Portnoy's Complaint - Philip Roth [64]
I am icy with fear. Of the girl and her syph! of the father and his friends! of the brother and his fists! (even though Smolka has tried to get me to believe what strikes me as wholly incredible, even for goyim: that both brother and father know, and neither cares, that Bubbles is a “hoor”). And fear, too, that beneath the kitchen window, which I plan to leap out of if I should hear so much as a footstep on the stairway, is an iron picket fence upon which I will be impaled. Of course, the fence I am thinking of surrounds the Catholic orphanage on Lyons Avenue, but I am by now halfway between hallucination and coma, and somewhat woozy, as though I’ve gone too long without food. I see the photograph in the Newark News, of the fence and the dark puddle of my blood on the sidewalk, and the caption from which my family will never recover: INSURANCE MAN’S SON LEAPS TO DEATH.
While I sit freezing in my igloo, Mandel is basting in his own perspiration—and smells it.

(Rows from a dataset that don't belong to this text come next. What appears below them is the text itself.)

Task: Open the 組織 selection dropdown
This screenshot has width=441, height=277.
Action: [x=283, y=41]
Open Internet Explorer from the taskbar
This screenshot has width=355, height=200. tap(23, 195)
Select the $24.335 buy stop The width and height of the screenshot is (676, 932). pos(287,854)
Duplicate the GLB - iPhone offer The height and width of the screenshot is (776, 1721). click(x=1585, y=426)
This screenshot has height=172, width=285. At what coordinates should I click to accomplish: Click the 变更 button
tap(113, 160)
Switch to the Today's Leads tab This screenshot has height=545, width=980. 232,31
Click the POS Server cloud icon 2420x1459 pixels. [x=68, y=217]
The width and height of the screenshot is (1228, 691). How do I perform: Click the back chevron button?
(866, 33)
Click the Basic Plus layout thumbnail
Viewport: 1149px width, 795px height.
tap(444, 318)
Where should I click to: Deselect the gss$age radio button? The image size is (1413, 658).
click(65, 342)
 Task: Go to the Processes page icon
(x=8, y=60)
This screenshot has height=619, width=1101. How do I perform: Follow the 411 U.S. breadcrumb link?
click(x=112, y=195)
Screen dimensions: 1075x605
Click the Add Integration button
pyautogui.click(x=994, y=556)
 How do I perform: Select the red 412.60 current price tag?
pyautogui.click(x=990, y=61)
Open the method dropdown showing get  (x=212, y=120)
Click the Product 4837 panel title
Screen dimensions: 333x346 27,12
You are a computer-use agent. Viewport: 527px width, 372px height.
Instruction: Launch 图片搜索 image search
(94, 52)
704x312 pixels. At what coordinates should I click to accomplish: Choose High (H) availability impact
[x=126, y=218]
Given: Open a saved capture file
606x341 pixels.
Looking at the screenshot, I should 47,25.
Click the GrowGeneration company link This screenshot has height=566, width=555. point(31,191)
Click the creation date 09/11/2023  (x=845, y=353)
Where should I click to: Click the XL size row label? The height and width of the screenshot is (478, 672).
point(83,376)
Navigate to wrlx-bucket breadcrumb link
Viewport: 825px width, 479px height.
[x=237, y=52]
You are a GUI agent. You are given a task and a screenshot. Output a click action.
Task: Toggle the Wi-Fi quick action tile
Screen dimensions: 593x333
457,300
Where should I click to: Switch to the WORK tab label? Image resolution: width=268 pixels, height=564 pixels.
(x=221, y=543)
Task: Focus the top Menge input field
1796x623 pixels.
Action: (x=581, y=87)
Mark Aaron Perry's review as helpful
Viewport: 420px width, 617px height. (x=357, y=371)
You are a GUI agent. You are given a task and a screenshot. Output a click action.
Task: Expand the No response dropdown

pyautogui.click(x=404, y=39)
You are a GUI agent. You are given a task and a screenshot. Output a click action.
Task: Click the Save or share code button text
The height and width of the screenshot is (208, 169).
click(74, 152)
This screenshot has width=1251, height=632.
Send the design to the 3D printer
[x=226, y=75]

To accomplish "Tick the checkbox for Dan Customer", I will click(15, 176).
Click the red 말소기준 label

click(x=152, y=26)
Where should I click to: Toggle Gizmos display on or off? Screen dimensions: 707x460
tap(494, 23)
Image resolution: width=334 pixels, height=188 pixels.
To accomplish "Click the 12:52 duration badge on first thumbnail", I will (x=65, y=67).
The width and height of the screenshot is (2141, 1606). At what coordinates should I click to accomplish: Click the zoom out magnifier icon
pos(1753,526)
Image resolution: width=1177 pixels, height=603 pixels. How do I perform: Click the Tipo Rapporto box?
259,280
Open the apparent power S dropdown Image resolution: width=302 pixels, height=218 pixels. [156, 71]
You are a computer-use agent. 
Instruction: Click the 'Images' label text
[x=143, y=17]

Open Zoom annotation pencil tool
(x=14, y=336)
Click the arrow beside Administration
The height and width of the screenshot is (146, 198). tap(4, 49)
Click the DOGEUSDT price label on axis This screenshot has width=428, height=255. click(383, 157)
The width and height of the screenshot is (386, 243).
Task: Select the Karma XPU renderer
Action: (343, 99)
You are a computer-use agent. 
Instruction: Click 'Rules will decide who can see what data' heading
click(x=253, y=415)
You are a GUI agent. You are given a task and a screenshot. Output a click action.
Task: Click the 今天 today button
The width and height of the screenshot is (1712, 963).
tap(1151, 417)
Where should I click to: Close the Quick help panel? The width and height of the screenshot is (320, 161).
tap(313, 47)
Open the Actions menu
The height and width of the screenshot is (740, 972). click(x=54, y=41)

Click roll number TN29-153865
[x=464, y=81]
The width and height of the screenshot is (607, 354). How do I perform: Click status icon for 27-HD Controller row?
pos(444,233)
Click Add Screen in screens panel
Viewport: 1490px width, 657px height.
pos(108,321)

The body odor of Negroes fills me with compassion, with “prose-poetry”—Mandel I am less indulgent of: “he nauseates me” (as my mother says of him), which isn’t to suggest that he is any less hypnotic a creature to me than Smolka is. Sixteen and Jewish just like me, but there all resemblance ends: he wears his hair in a duck’s ass, has sideburns down to his jawbone, and sports one-button roll suits and pointy black shoes, and Billy Eckstine collars bigger than Billy Eckstine’s! But Jewish. Incredible! A moralistic teacher has leaked to us that Arnold Mandel has the I.Q. of a genius yet prefers instead to take rides in stolen cars, smoke cigarettes, and get sick on bottles of beer. Can you believe it? A Jewish boy? He is also a participant in the circle-jerks held with the shades pulled down in Smolka’s living room after school, while both elder Smolkas are slaving away in the tailor shop. I have heard the stories, but still (despite my own onanism, exhibitionism, and voyeurism—not to mention fetishism) I can’t and won’t believe it: four or five guys sit around in a circle on the floor, and at Smolka’s signal, each begins to pull off—and the first one to come gets the pot, a buck a head.
What pigs.
The only explanation I have for Mandel’s behavior is that his father died when Mandel was only ten. And this of course is what mesmerizes me most of all: a boy without a father.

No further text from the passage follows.